Młodzi z Young Caritas zamierzają naprawiać świat. Jak to robić, zastanawiali się podczas zimowych warsztatów w Ostrowcu.
Wśród akcji, które proponują wolontariusze, są głównie te, o których już gdzieś słyszeli, jak "Pączek dla Afryki", "Bieg kolorowych skarpetek" na rzecz osób z zespołem Downa, zbiórka nakrętek w ramach akcji "Zakręć się dla hospicjum", kwesty.
Jak mówi Marlena Woźniak, koordynator Caritas, wielu z nich zgłasza chęć bezpośredniego spotkania z osobami, do których kierują swoje akcje - podopiecznymi hospicjów, domów opieki, szpitali. Jeśli w ramach swojego koła nie bywają w tego typu ośrodkach, są tym zawiedzeni. Wśród tych, którym się to udaje, jest koszalinianka Amelia, odwiedzająca dzieci w hospicjum domowym czy pacjentów onkologicznych w szpitalu w Szczecinie. I choć to, co wówczas robi, to nic wielkiego - przeczytanie książki, rozmowa, posiedzenie przy czyimś łóżku, sprawia jej to ogromną radość. - Mam nadzieję, że to poprawia samopoczucie tych pacjentów, że nie czują się samotni w swojej chorobie - mówi nastolatka.

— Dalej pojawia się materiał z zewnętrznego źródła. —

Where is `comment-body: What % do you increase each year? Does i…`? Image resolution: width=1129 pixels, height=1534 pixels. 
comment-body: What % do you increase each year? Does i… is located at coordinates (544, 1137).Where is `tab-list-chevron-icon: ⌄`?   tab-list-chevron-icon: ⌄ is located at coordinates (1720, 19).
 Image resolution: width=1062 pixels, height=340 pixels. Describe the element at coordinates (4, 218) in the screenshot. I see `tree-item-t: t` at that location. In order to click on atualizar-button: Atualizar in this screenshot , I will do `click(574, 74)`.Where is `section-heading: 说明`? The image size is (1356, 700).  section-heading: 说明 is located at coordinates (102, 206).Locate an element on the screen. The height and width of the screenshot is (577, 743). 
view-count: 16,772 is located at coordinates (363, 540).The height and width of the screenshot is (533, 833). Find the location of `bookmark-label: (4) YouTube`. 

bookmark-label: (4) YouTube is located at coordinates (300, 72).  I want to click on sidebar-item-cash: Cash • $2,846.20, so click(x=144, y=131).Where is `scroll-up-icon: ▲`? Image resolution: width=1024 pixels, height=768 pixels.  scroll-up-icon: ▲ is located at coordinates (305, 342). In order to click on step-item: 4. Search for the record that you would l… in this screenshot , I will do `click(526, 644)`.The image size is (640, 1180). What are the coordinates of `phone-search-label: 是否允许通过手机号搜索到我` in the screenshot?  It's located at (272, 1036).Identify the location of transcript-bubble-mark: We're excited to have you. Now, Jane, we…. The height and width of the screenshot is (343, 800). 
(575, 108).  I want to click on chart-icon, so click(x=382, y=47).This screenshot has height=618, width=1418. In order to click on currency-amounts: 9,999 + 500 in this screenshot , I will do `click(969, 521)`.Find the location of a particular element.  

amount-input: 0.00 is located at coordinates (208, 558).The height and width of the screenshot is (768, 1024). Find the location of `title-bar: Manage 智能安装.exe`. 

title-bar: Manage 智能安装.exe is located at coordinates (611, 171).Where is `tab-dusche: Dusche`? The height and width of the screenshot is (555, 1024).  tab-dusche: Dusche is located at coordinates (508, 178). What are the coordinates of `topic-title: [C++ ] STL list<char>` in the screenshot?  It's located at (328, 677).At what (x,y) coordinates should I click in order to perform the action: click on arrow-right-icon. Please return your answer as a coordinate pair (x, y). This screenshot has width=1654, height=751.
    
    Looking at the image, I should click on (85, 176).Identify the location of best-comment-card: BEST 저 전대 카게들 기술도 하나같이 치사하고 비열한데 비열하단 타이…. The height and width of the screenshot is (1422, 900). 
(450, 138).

Organizatorzy warsztatów Young Caritas liczą, że to sami młodzi pokażą im, jakie akcje warto przeprowadzić Katarzyna Matejek /Foto Gość Wiktorię ze Szczecinka podobnie porusza los osób niesamodzielnych. Z kolegami z SKC odwiedza dom seniora, a jeszcze częściej, bo kilka razy w tygodniu, udziela pomocy własnej babci, będącej po dwóch udarach - pomaga jej wyjść z domu, nie zgubić się w mieście, zrobić zakupy.
Potrzebujących młodzi potrafią dostrzec także w najbliższym środowisku. Iza ze Sławoborza pomaga w nauce fizyki szkolnym kolegom. Jej kolega Kacper, który przez 6 lat działania w SKC brał udział w wielu akcjach, rozumie, że nie chodzi tylko o te sztandarowe, jak "Pielucha dla Malucha", ale że pomaganie trzeba zacząć od własnego podwórka czy klatki schodowej i dostrzec tam potrzebujących wsparcia sąsiadów.